Passage to read =
Keywords: PLATZ; caryopsis development; expression pattern; photosynthetic organisms; rice.

Figure 1

Comparison of PLATZ distribution and phylogeny among sixteen photosynthetic organisms across evolutionary time. (A) Sixteen selected photosynthetic species representing a broad range of evolutionary time. (B) Phylogenetic tree of PLATZ was constructed to display the evolutionary history of PLATZ TF families.

Figure 2

Phylogenetic tree of PLATZ proteins in Oryza sativa, Zea mays, Arabidopsis thaliana, and Glycine max. The prefixes Os, Zm, At, and Gm before the gene name represent Oryza sativa, Zea mays, Arabidopsis thaliana, and Glycine max, respectively. The numbers under the branches refer to the bootstrap values of the maximum likelihood phylogenetic tree. The four groups are represented by different colors.

Figure 3

Collinearity analysis and mapping of OsPLATZs. (A) Collinear relationship analysis between orthologous PLATZ genes in rice, maize, Arabidopsis, and soybean. (B) Distribution and duplication of OsPLATZ genes in rice chromosomes. The tandem duplication event is marked in red. The chromosome numbers are shown at the top of each bar. The length of chromosomes was their relative extent. The scale on the left is in megabases (Mb).

Data extract =
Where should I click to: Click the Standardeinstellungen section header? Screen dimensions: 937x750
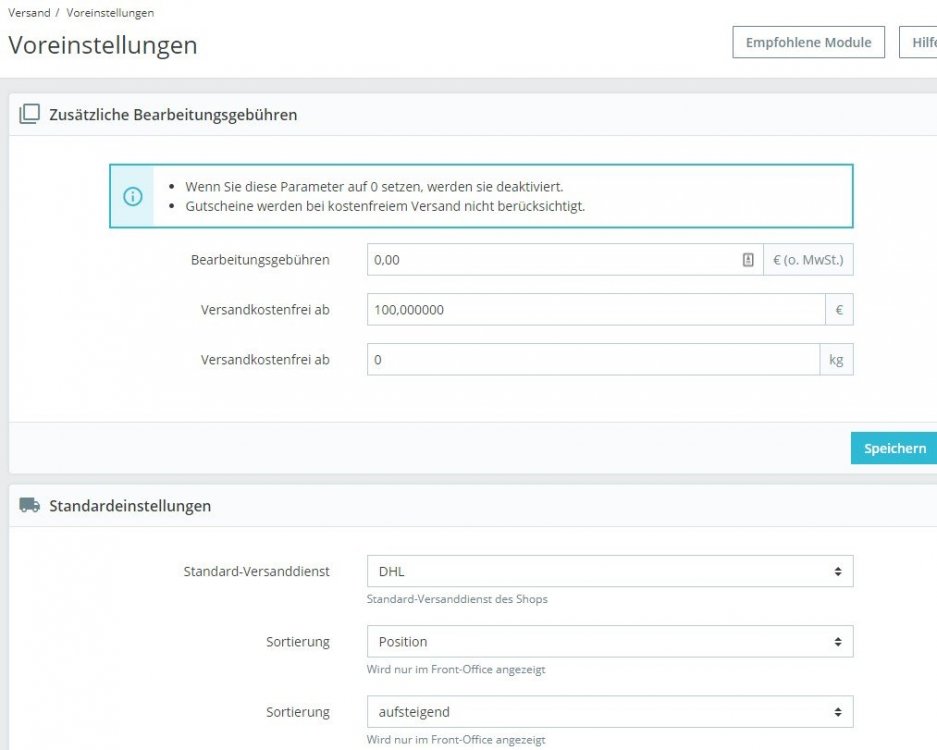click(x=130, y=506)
* * *
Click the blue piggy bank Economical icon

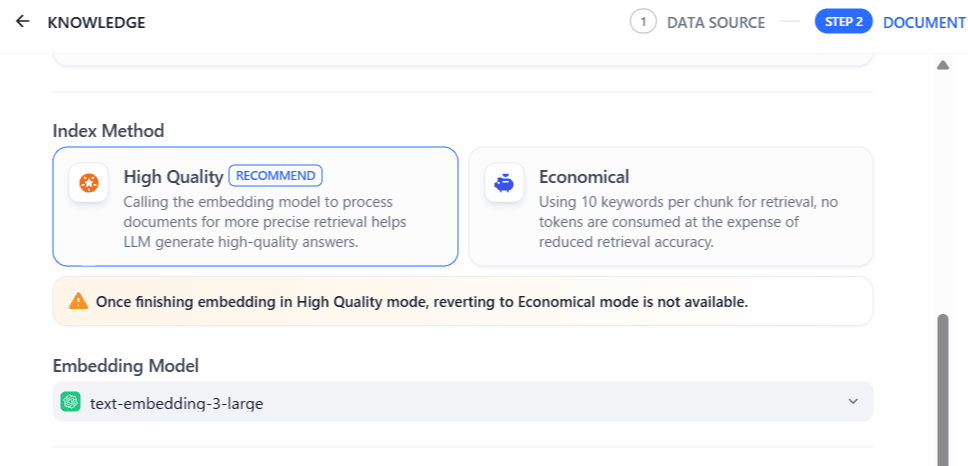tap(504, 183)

Work instruction =
Reproduce the PLATZ figure captions from "Phylogenetic tree of PLATZ proteins" to "in megabases (Mb).". The rows have nothing to do with the PLATZ figure captions.

Solution to the problem =
Phylogenetic tree of PLATZ proteins in Oryza sativa, Zea mays, Arabidopsis thaliana, and Glycine max. The prefixes Os, Zm, At, and Gm before the gene name represent Oryza sativa, Zea mays, Arabidopsis thaliana, and Glycine max, respectively. The numbers under the branches refer to the bootstrap values of the maximum likelihood phylogenetic tree. The four groups are represented by different colors.

Figure 3

Collinearity analysis and mapping of OsPLATZs. (A) Collinear relationship analysis between orthologous PLATZ genes in rice, maize, Arabidopsis, and soybean. (B) Distribution and duplication of OsPLATZ genes in rice chromosomes. The tandem duplication event is marked in red. The chromosome numbers are shown at the top of each bar. The length of chromosomes was their relative extent. The scale on the left is in megabases (Mb).